Document:
□ □ □ □ □ □ □

When it comes to the Mirran vs. Phyrexian war, I feel like my friend Jim, who yells at Stormtroopers.
Jim, you see, attends a lot of sci-fi conventions, where nerds dress up as every damn thing under the sun — but if there’s the
equivalent of a nerdy costume business attire, it’s the white plastic of the Stormtrooper. You can get a passable one for seventy bucks; you look
all badass, and you get to pose with all the other Stormtroopers.
The ubiquity of Stormtroopers incenses Jim, though. He screams at them in hallways. “You’re g****mned space Nazis!” he
shrieks. “You’re complicit in mass murder, you cretins! You think that’s cool, pretending to be some brainless fascist? Why
not dress up as Timothy McVeigh, or a bunch of terrorists piloting a plane into the g****mned World Trade Center? ”
You would think that this would get Jim’s a** kicked. Fortunately, no man who’s ever donned a Stormtrooper uniform has ever actually known
how to fight. So they slink away like a kid caught stealing a candy bar.
However, like Jim, I’m known for taking fictional bits too seriously. Because I’m actually getting pissy when people take the
Phyrexian side.
I know, I know — it’s just a card game. But too much of Magic seems saturated with the kind of eight-year-old power trips that make me
wrinkle my nose in the first place. “Huh huh, Beavis! Look at me, I’m summoning an Angel. A hot Angel. She’ll do whatever I want. And dude, look at her large… stats. Get it? Stats. Those are double-D stats, man!”

□ □ □ □ □ □ □

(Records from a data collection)
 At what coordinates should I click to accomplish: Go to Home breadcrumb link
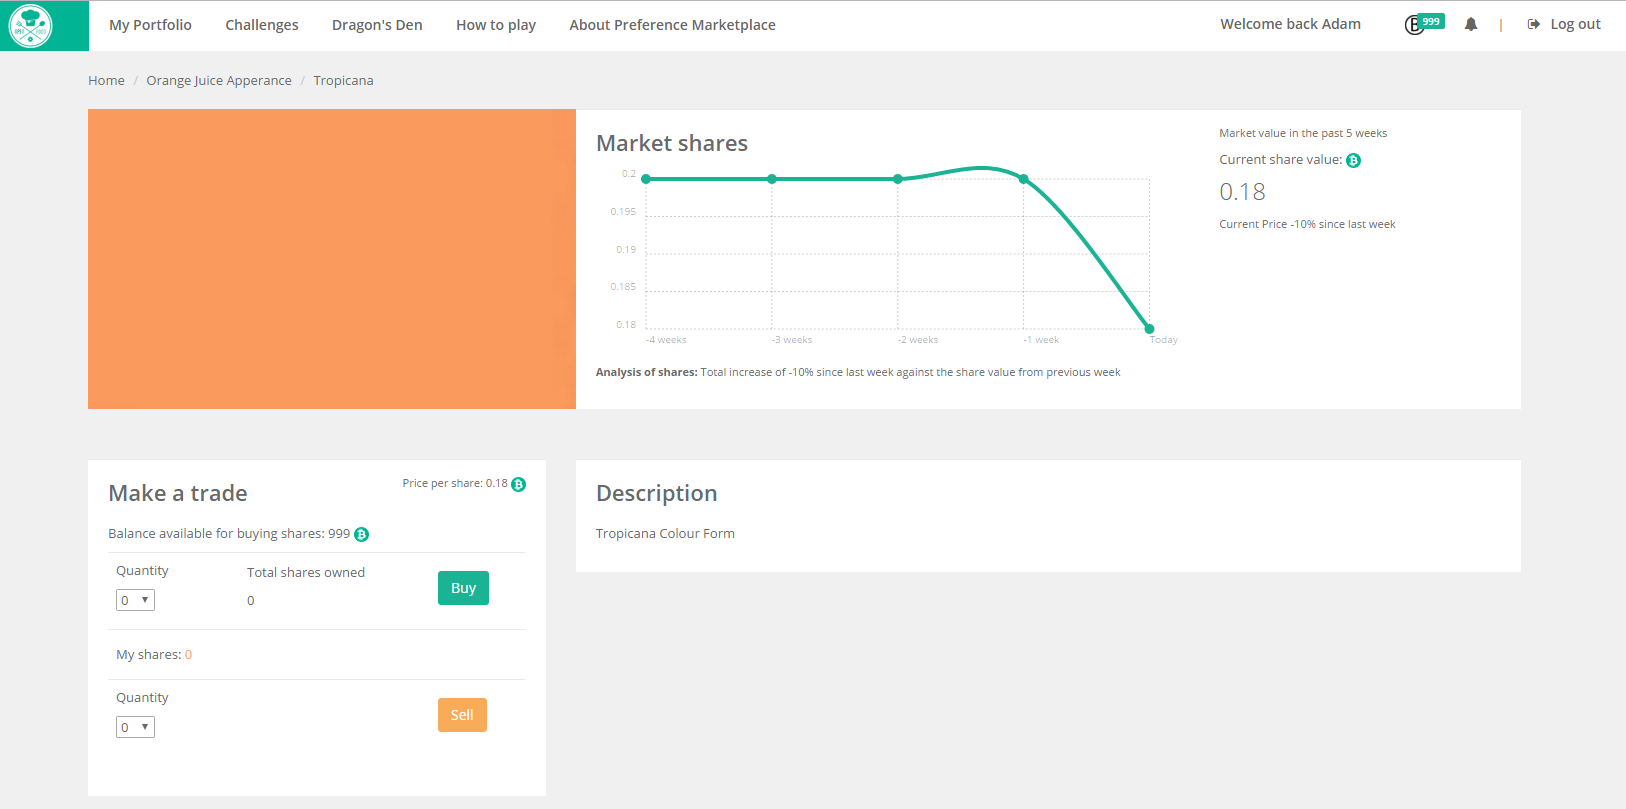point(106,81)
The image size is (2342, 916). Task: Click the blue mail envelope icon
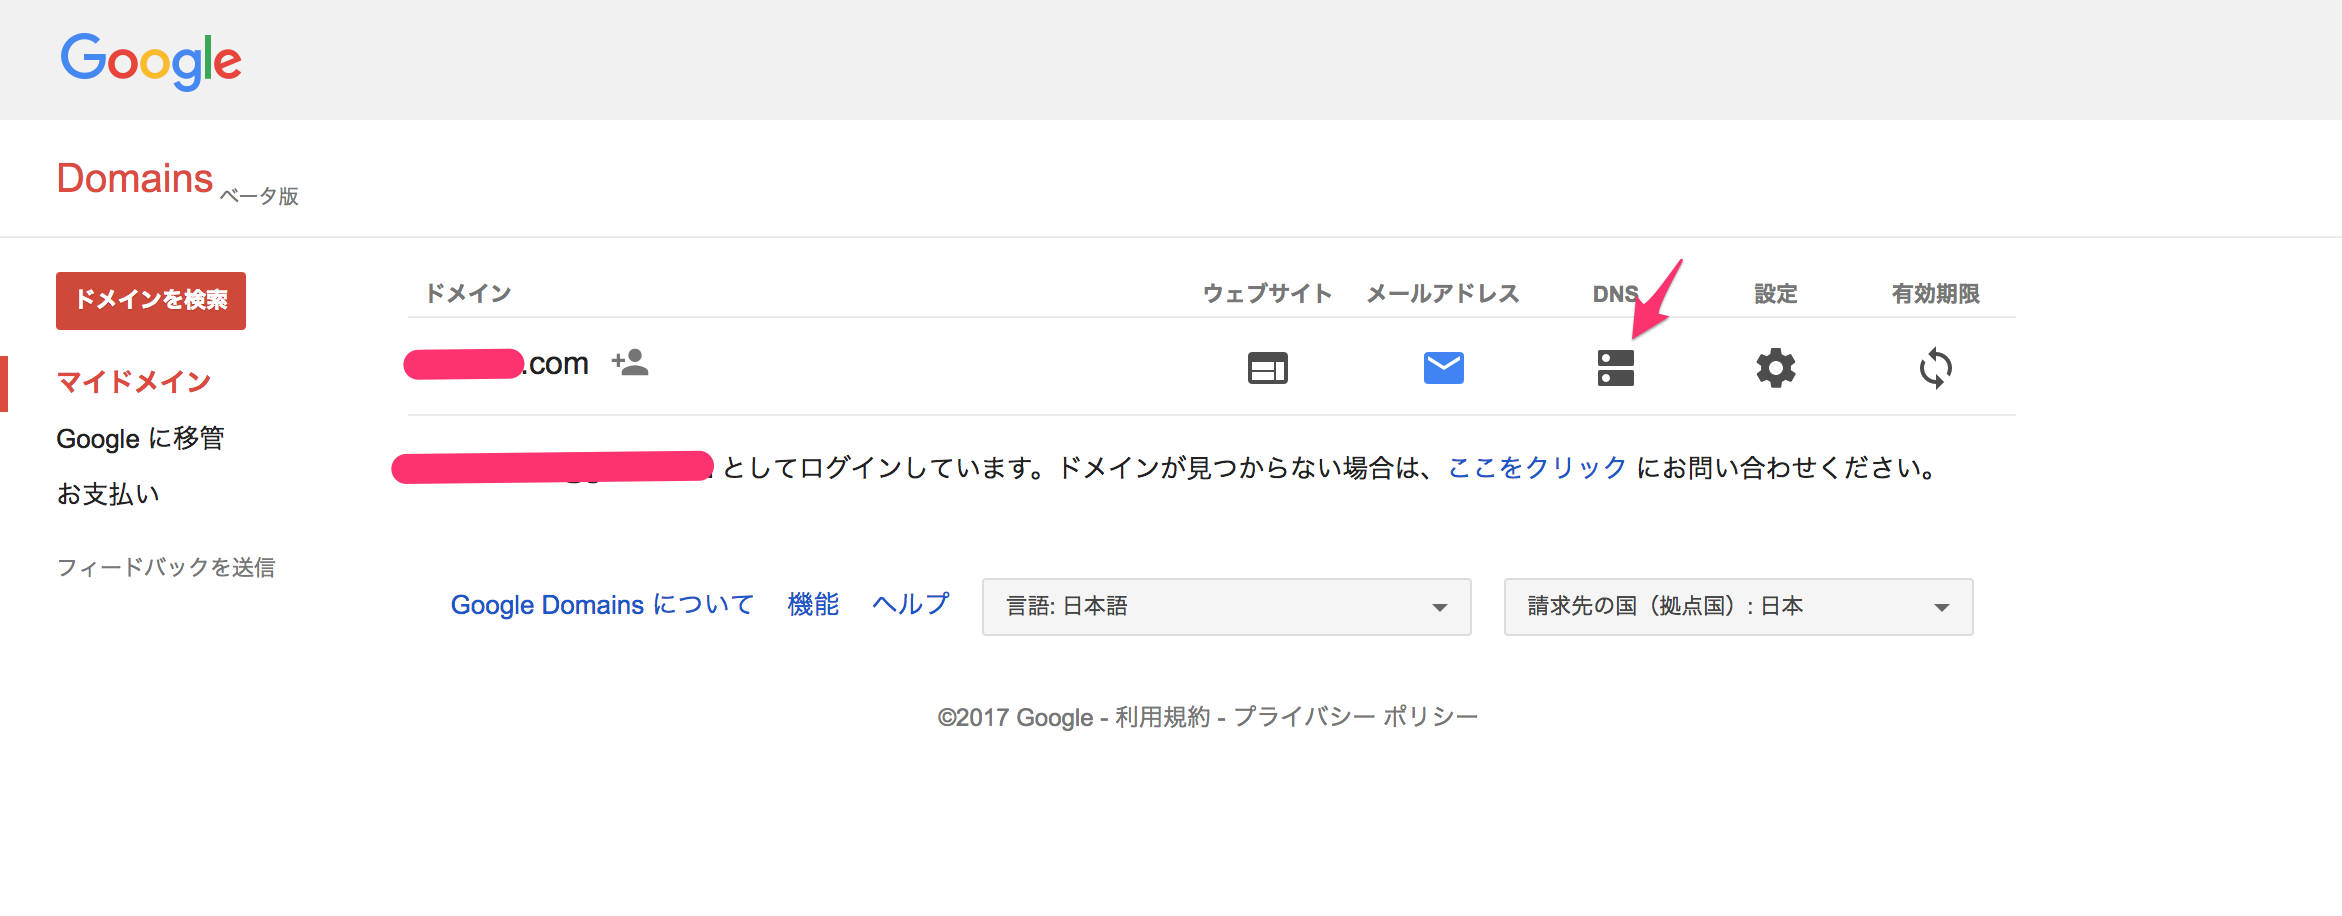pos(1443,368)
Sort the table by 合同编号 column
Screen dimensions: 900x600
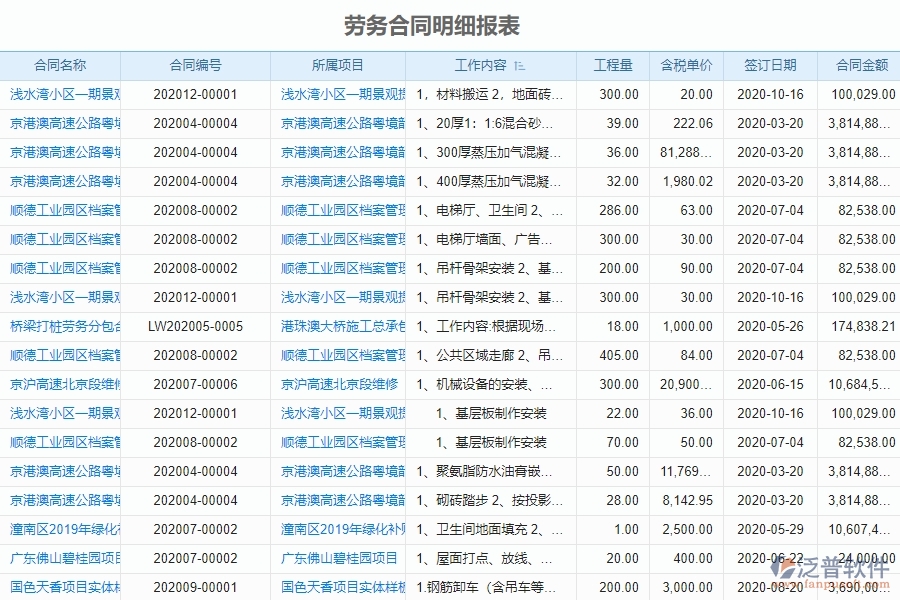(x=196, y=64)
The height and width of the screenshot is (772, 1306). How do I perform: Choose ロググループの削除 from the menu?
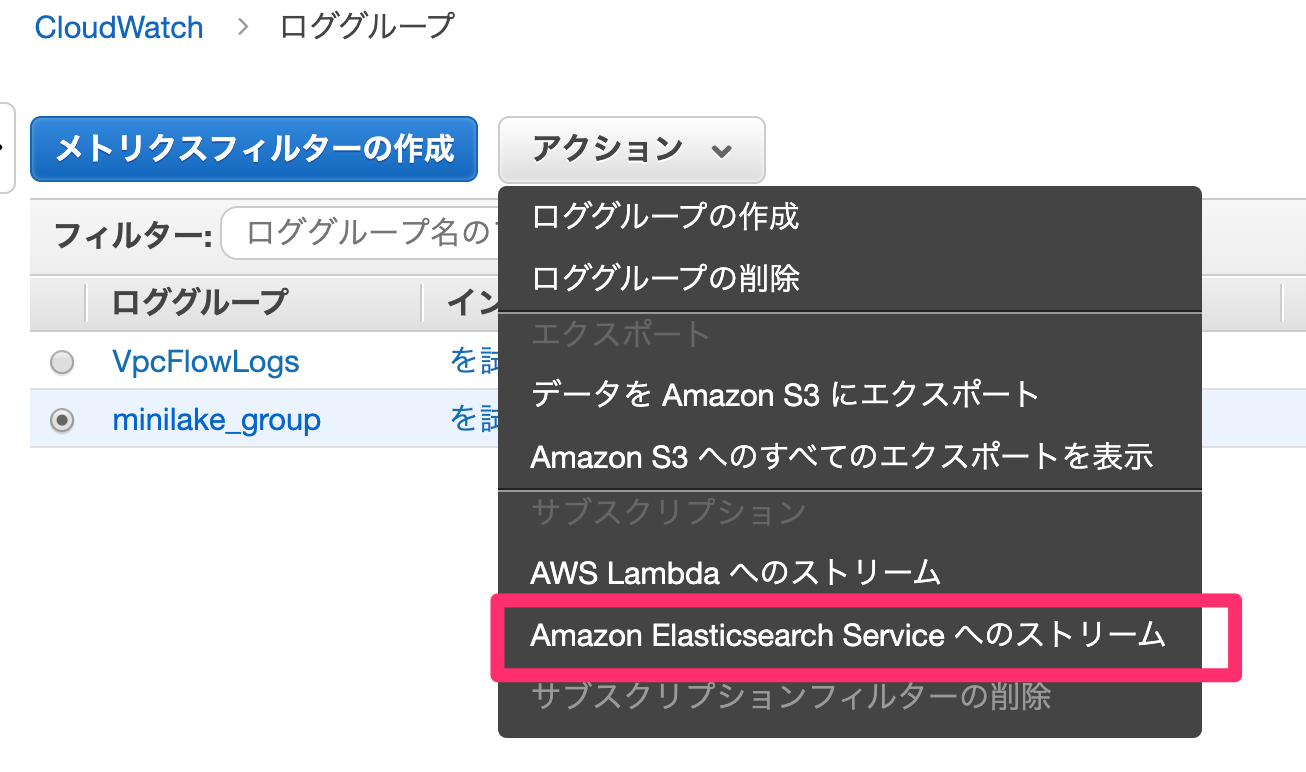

□ □ □ □ □ □ □

Short exercise:
Continue the piece about the Mirran vs. Phyrexian war, starting right after its last sentence.

The output:
Geordie Tait already pointed out how overwhelmingly upper class Magic’s user base is, so when
I see people looking at the horrors of Phyrexia and going, “Whoa, I wants some more of that!” all I see are a bunch of nerdy kids
who’ve never had a real fight in their life, never been shot at, never lived in a war zone, going, “My life is so utterly devoid of any
real conflict that I get off on watching simulated death! It’s so cool when innocents suffer. For my next act, I’ll get some
popcorn and watch two pit bulls fight for my amusement.”
It’s a card game
, I tell myself. It doesn’t mean anything. But the hooligans who are shouting, “FUH-REX-YUN!” just because it’s fun to
see the bad guys win strike me as folks who’ve never had to deal with a real bad guy.
Not that I’m less guilty — I’m just guilty in the past. When I was a young, upper-class, white-bread kid, I had my subscription
to Fangoria, and I watched movies about serial killers because that kind of power was awesome, and I read every book about murderers and death-dealers
because hey, I had to do something between playing rounds of Nintendo and attending my very expensive private college.
Thing is, eventually, I watched a movie called Henry, Portrait of a Serial Killer. And Henry kind of turned my life around on that, because Henry, Portrait of a Serial Killer has one fine distinction that made me realize something about every other serial killer movie:
Henry is told from the perspective of the victims.
If you think about slasher flicks, whose viewpoint are you seeing things through? Well, you get the frontal shot of the hatchet going into the
chick’s head — so guess what? That means you’re wielding the knife. Horror films are supposed to be about horror, but so much of
what drives that quote-unquote “horror” is that adolescent power trip where here are these deeply flawed people you’re not supposed
to like a whole bunch, and someone comes along and slaughters all of them one by one until the pure one is left. And she gets away. But in the
meantime, there you are in the killer’s shoes, feeling that thrill of knowing they’re dying because secretly you wanted ‘em to.
That’s not every movie… But it’s most of the summer slasher-thrillers.
Henry is told from the perspective of the victims.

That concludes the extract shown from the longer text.